So when I saw a notice about an upcoming walking tour of Üsküdar, I jumped at the chance to redeem myself. The tour took place last Tuesday. While the weather was less than ideal for photos, it was pleasant enough for walking. I met up with five other fellow explorers, just where the ferries arrive from the European side.

Anatolian Istanbul boasts an array of fascinating areas to explore, just like its European counterpart, Üsküdar being just one of them. Üsküdar is a large, populated and conservative district spread along the Bosporus and within waving distance to Eminönü, Beyoğlu, and Beşiktaş, all on the European side. It was established in 1600 B.C. and was, at the time, called the City of Gold.

While we did not discover gold, we found other cultural nuggets, such as the Mihrimah Sultan’s Mosque, where we started our exploration. The mosque – meaning Sun and Moon – stands right across the street from where the ferries arrive from Europe. Just one of the almost 200 mosques that are peppered throughout Üsküdar, Mirhrimah Sultan’s Mosque was built by Sultan Suleiman the Magnificent for his favorite daughter.

From Mihrimah Sultan’s Mosque, we headed upward. Istanbul’s offering of hills to climb seems unparalleled, and the Üsküdar district is no exception. Luckily, we opted for one of the bright, yellow dolmuş (shared) mini-vans to carry us up the hill to our next destination: Şakirin Mosque and Karacaahmet cemetery. In Karacaahmet cemetery’s three plus square kilometers of land, approximately one million dead are laid to rest, making it the largest cemetery in Turkey and one of the largest in the world.

## [Source records]
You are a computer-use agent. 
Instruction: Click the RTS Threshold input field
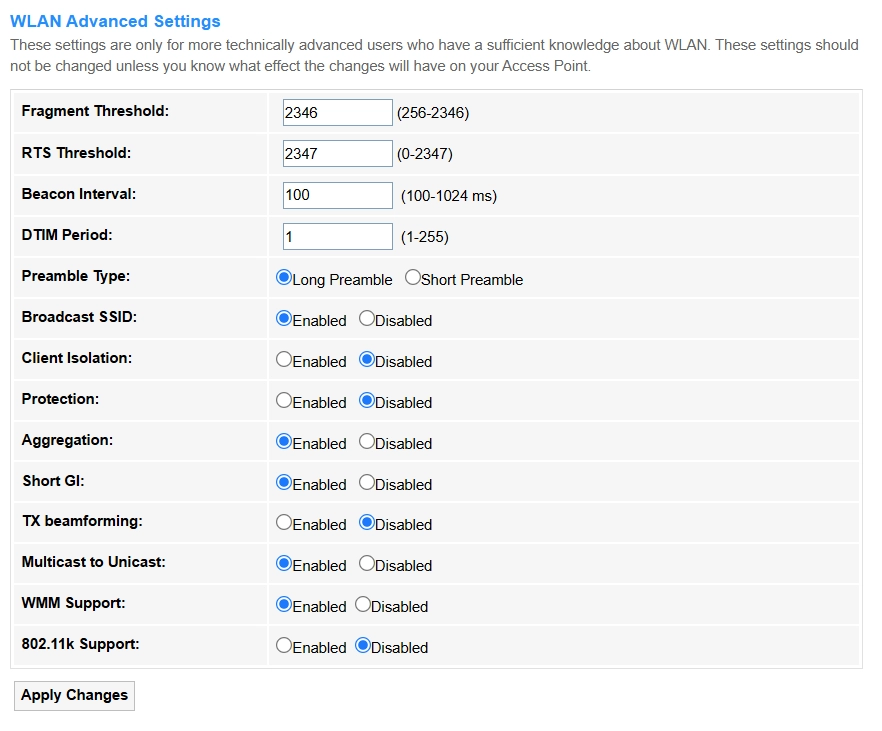[337, 154]
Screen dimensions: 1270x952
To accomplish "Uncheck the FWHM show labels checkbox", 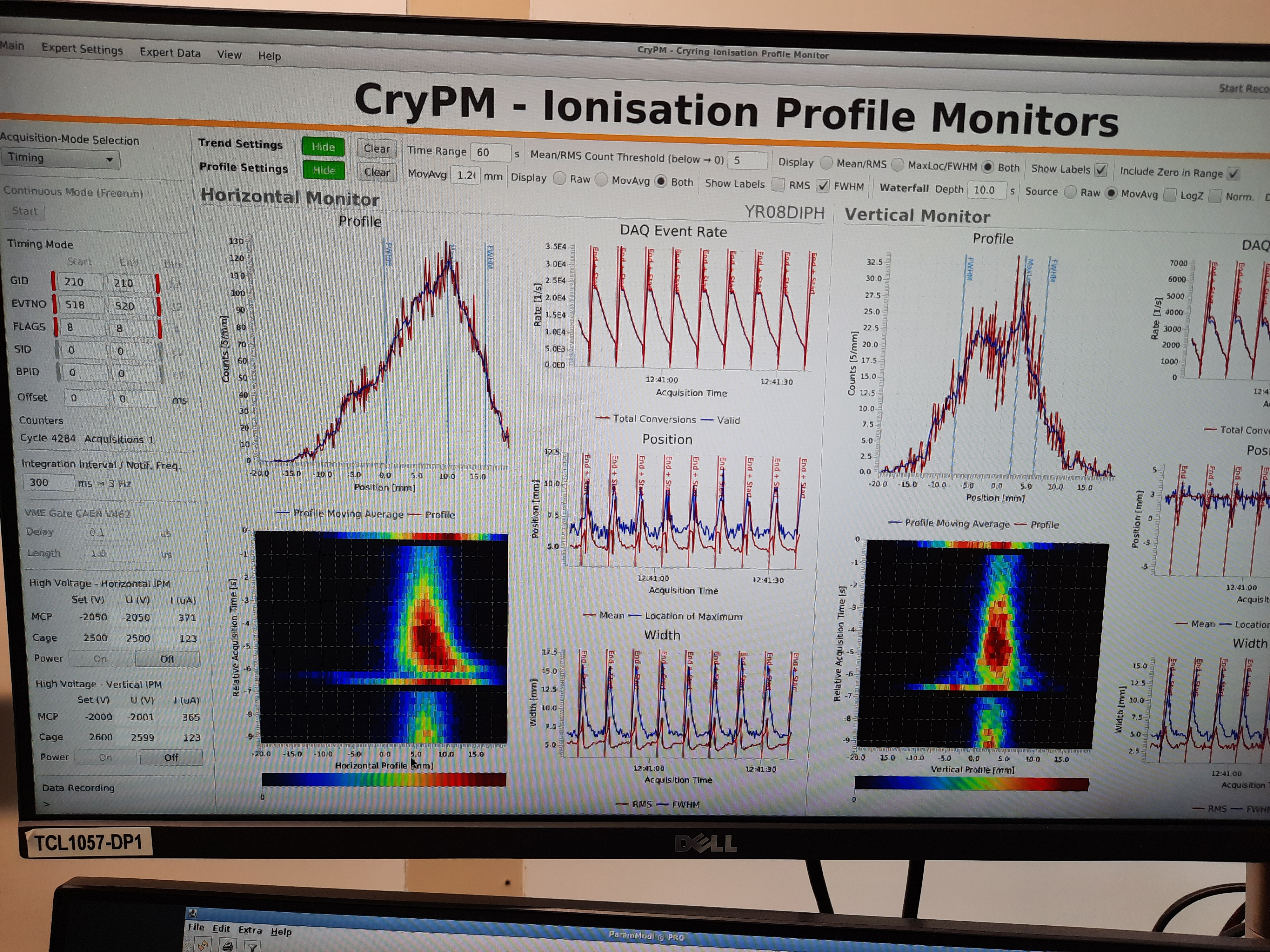I will (823, 185).
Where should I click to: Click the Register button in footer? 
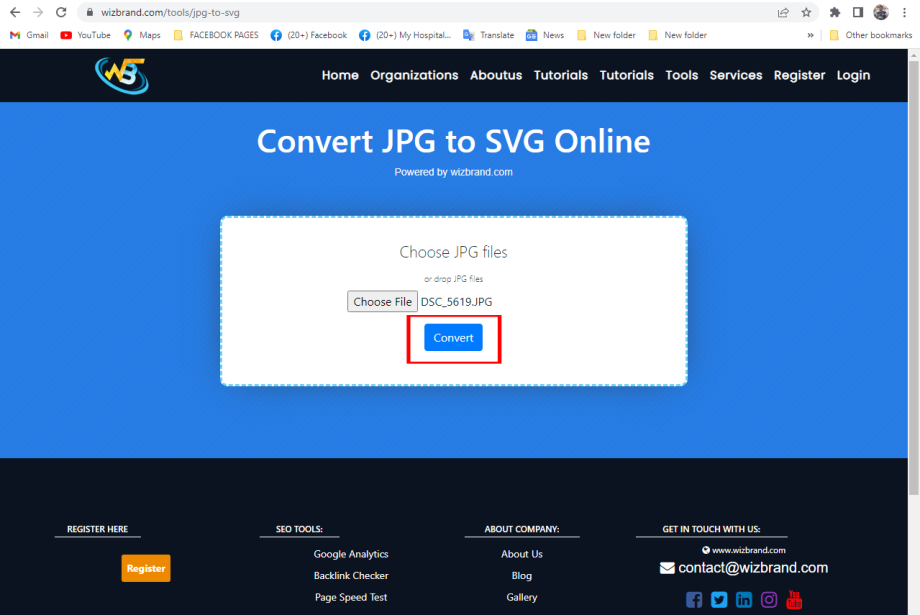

## [The problem]
In the passage on the Üsküdar walking tour, what name did Üsküdar have when it was established?

## [Response to the exercise]
The City of Gold.